Not quite. This argument basically relies on the idea that the industry can ‘decarbonize’ oil. Yes, there are some ground-breaking pilot projects in the oilsands that have had remarkable success in reducing emissions per barrel. The industry as a whole, however, has increased per barrel emissions by 25 percent over the last decade. We frequently hear the Canadian Association of Petroleum Producers arguing that emissions intensity has been reduced by over 20 percent. This is only true if you look back 25 years. Big, one-time gains were made when the industry moved to cogeneration but since that time emissions have gone up, not down.
Perhaps the industry will have success in reducing emissions per barrel now that Alberta Premier Rachel Notley has given it the added incentive of a carbon tax and an emissions limit. That kind of policy certainty and added price will force innovation and new technology adoption. But how much? And if we increase production how do we meet our commitment to 2 or 1.5 degrees? Recent reports have shown that if you add up oil, coal and gas reserves currently under production and in development, we will exceed 2 degrees. In Marrakech a few weeks ago, more than 400 civil society organizations from 60 countries declared that we cannot allow any further expansion of fossil fuel production if we want to ensure we maintain a safe and stable climate.
In October, Trudeau announced a new national carbon-pricing framework. This could be an important step towards meeting our climate commitments and it has been lauded as progress at home and abroad. On its own, however, it is not enough. Good words last month in Marrakech are not enough.
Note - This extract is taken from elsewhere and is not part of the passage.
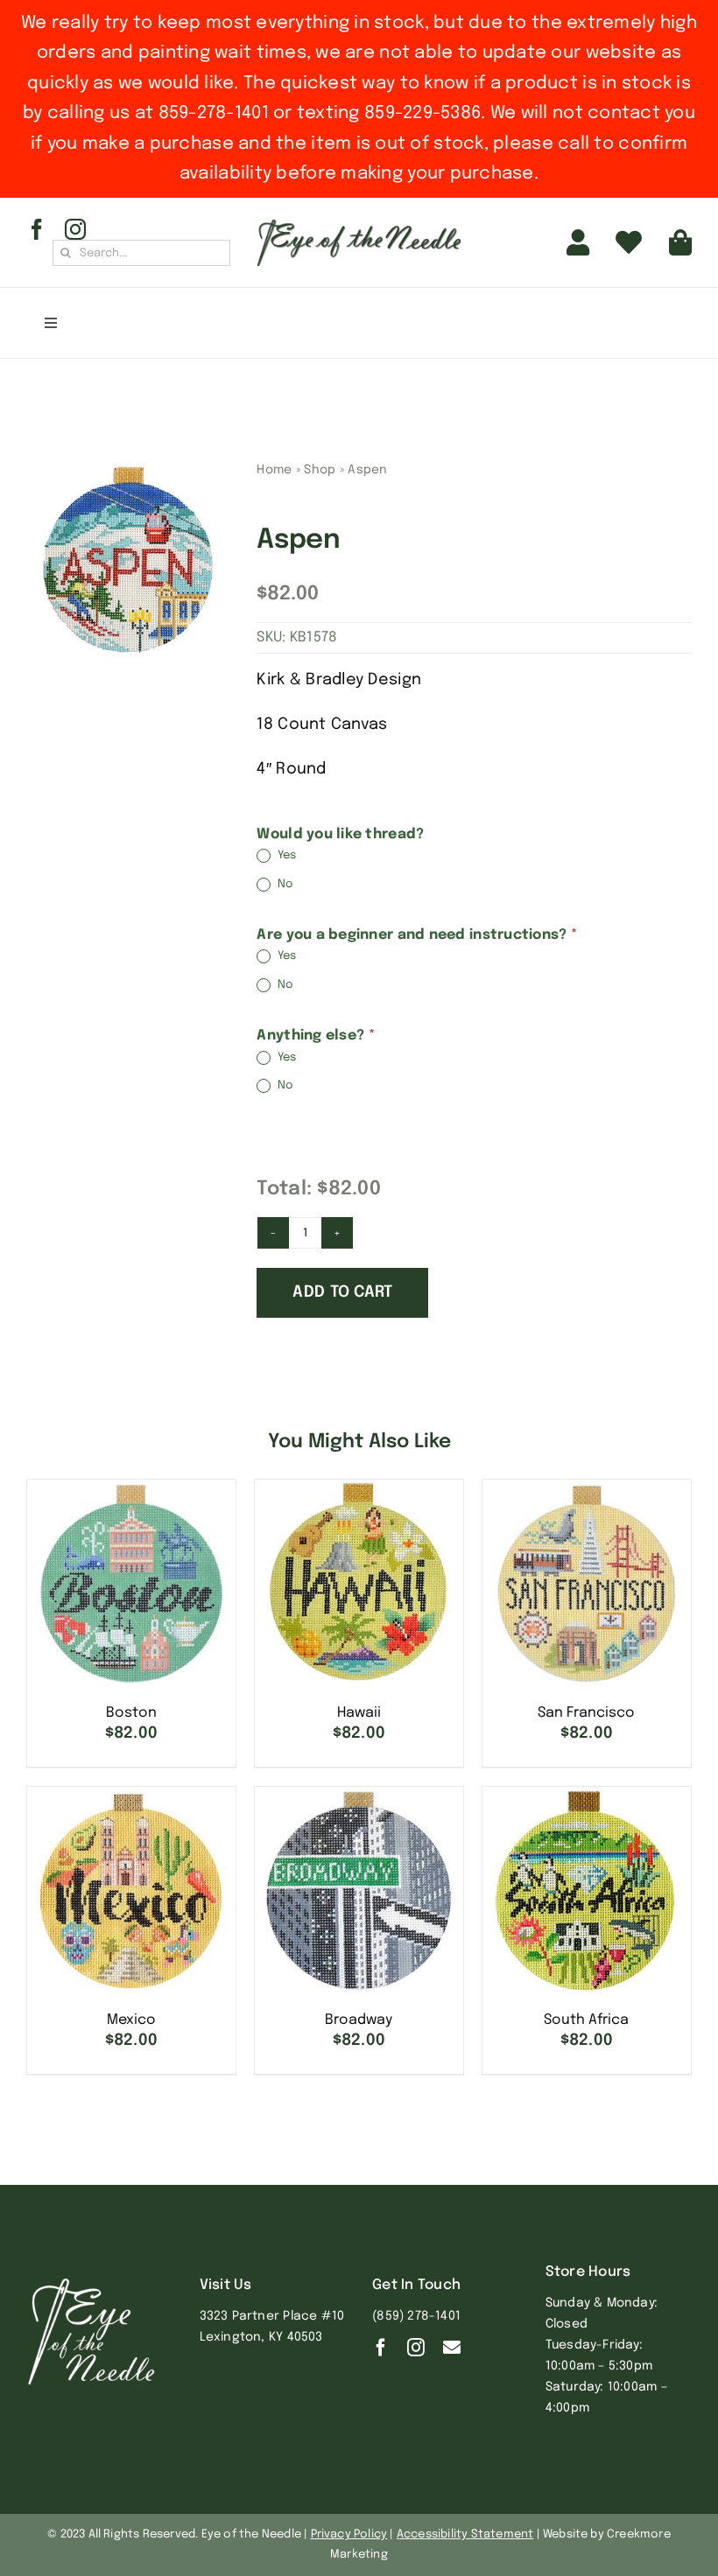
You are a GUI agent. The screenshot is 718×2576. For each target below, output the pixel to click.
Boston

It remains to be seen whether this government is setting the stage for a serious climate policy in line with the level of ambition that we supported last year in Paris or whether we continue to think we can have our cake and eat it too.
Will our new national carbon price and the upcoming national climate plan be enough to deflect criticism from our failure to set and meet ambitious targets and the approval of new fossil fuel infrastructure?
The growing protests, the coming lawsuits and the thousands marching in the streets — as witnessed most notably in B.C. — show that civil society has made the connection and is increasingly calling for fossil fuel project decisions that align with our climate ambition. And, as the reaction to the pipeline announcements made last week shows, it’s a call civil society is not likely to back down on.